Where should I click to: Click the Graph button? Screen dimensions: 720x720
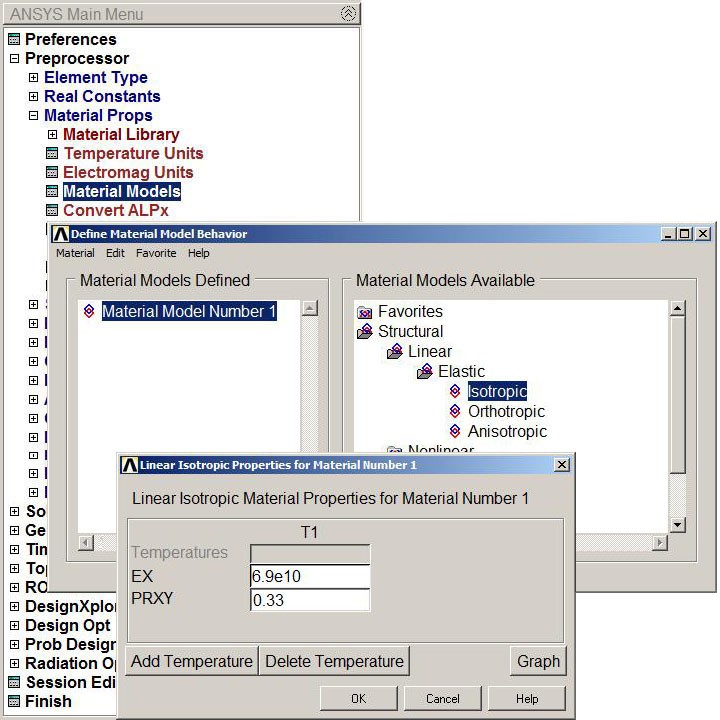[x=538, y=662]
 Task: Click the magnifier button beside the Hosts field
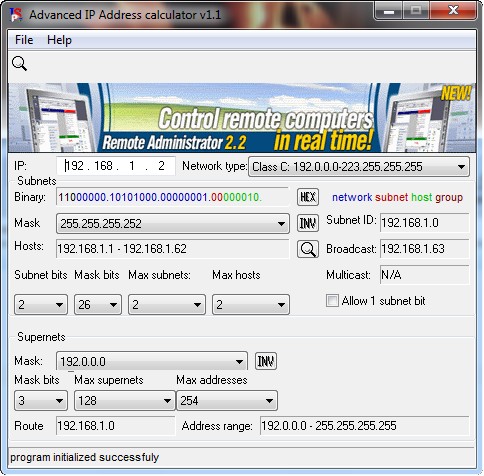pyautogui.click(x=308, y=249)
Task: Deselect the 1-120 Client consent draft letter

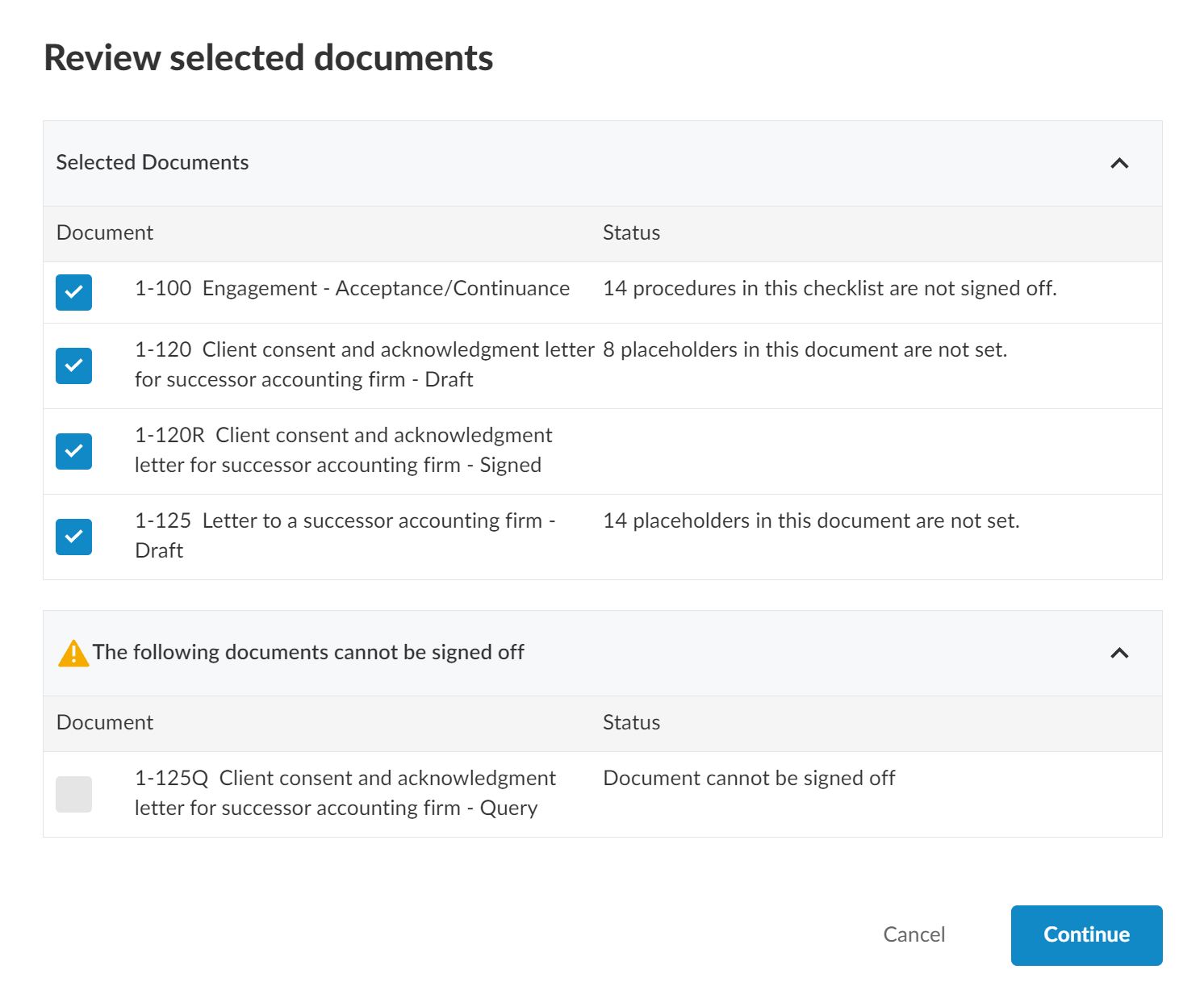Action: pyautogui.click(x=73, y=366)
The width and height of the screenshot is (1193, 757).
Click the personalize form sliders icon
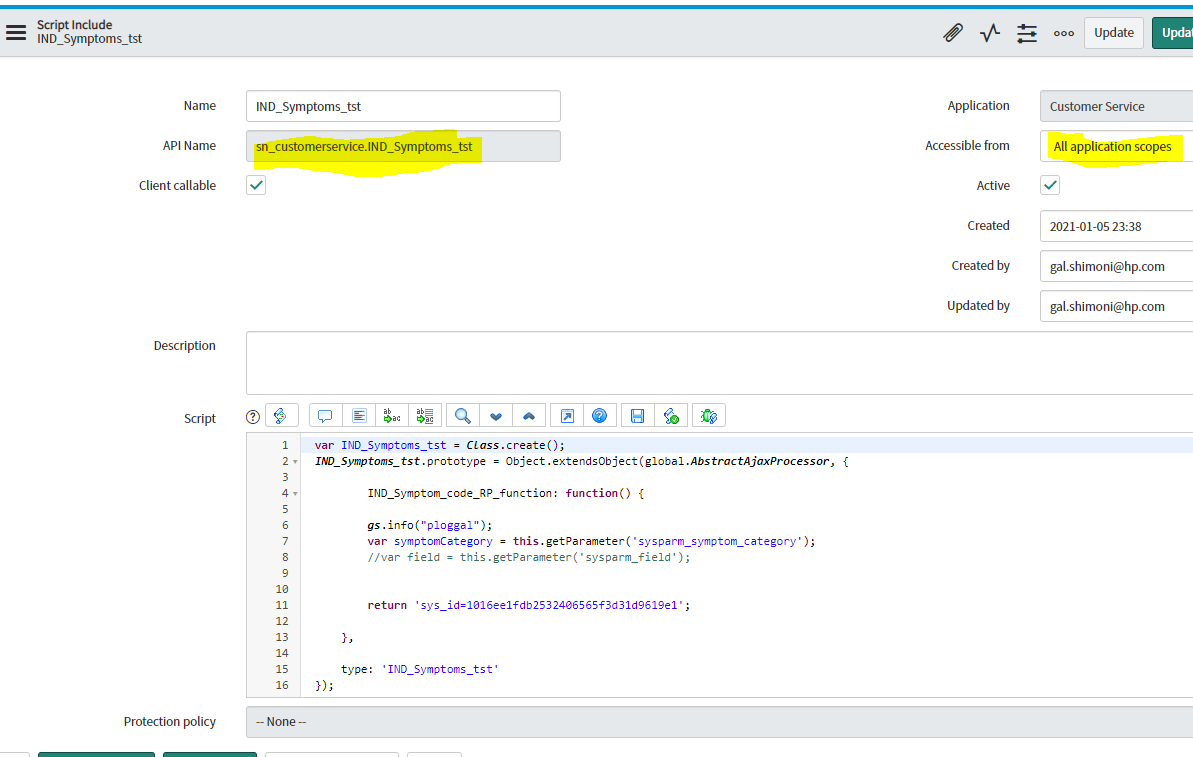pyautogui.click(x=1027, y=33)
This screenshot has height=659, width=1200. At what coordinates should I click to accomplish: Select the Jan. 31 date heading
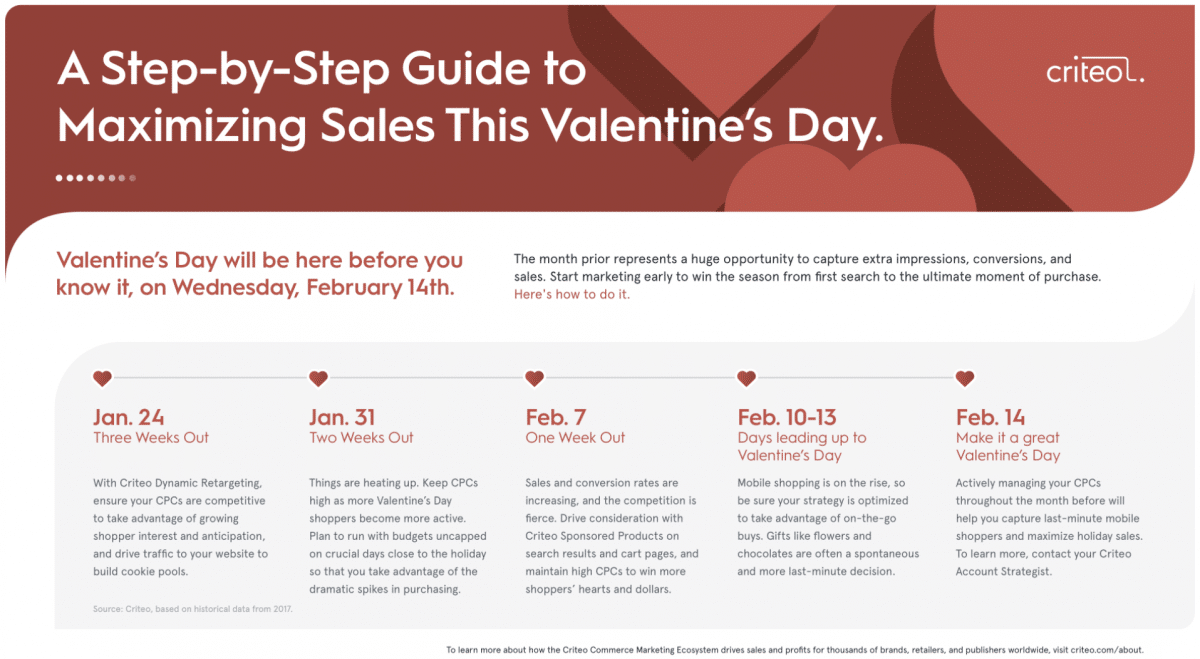coord(343,417)
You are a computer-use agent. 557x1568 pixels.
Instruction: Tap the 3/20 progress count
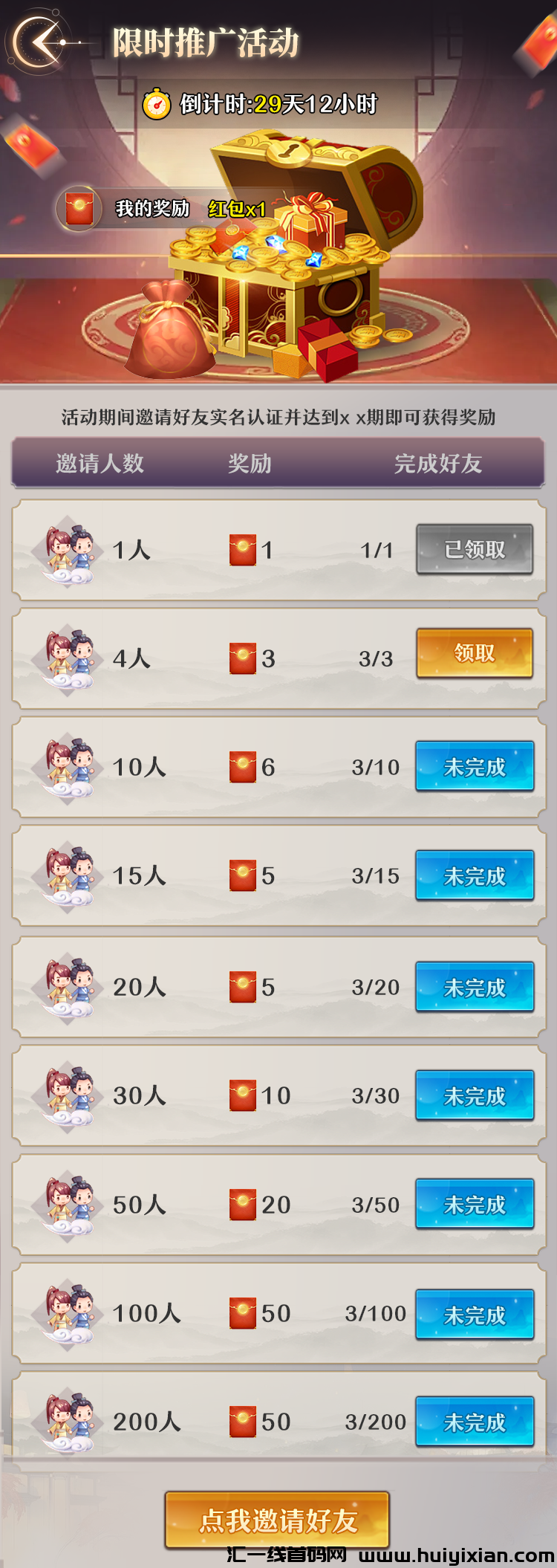point(376,987)

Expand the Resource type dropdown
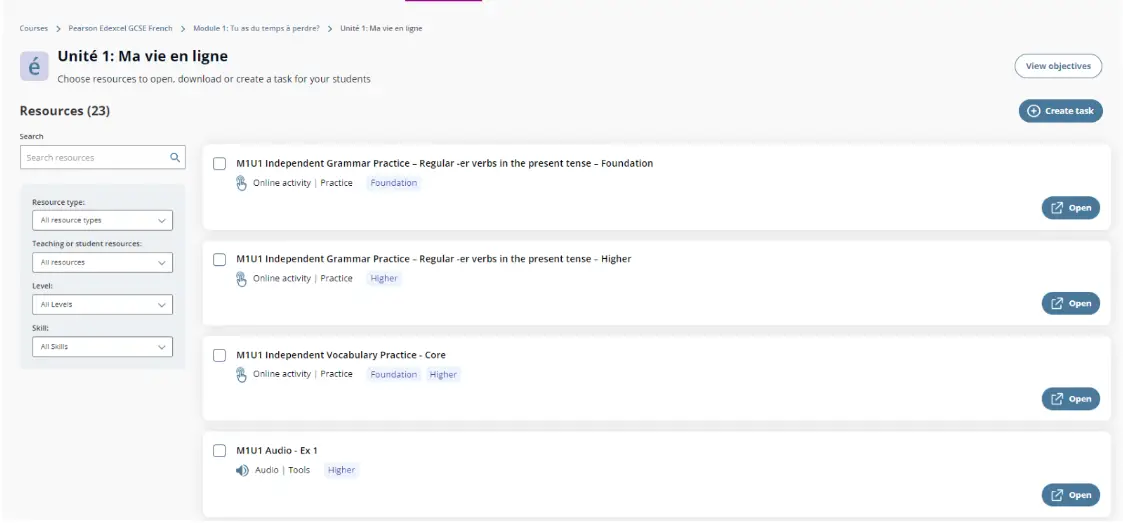(x=102, y=220)
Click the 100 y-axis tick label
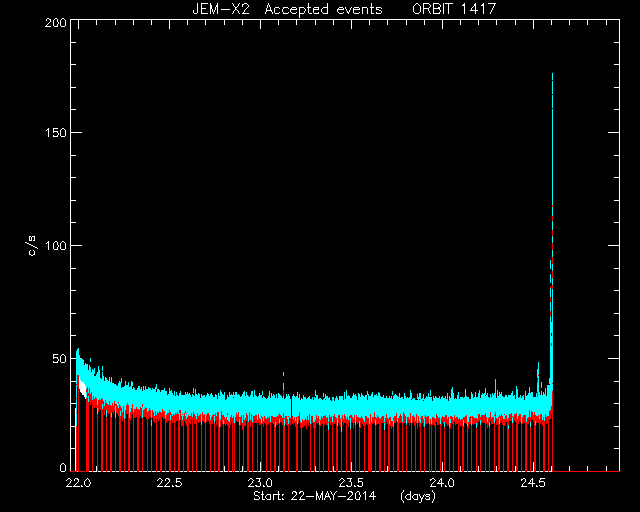Image resolution: width=640 pixels, height=512 pixels. click(x=56, y=246)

+ + + + +

_ABOUT THIS EXERCISE_: Return every record exactly, without the pictures.

_YOUR RESPONSE_:
Where should I click to: Click the Graph button? Screen dimensions: 720x720
[x=538, y=662]
 Task: Click the magnifier button beside the Hosts field
pyautogui.click(x=308, y=249)
Task: Deselect the 1-120 Client consent draft letter

Action: pyautogui.click(x=73, y=366)
The width and height of the screenshot is (1193, 757).
Click the personalize form sliders icon
pyautogui.click(x=1027, y=33)
This screenshot has height=659, width=1200. At what coordinates should I click to accomplish: Select the Jan. 31 date heading
coord(343,417)
You are a computer-use agent. 557x1568 pixels.
Instruction: Tap the 3/20 progress count
point(376,987)

Expand the Resource type dropdown
(x=102, y=220)
Click the 100 y-axis tick label
Image resolution: width=640 pixels, height=512 pixels. click(x=56, y=246)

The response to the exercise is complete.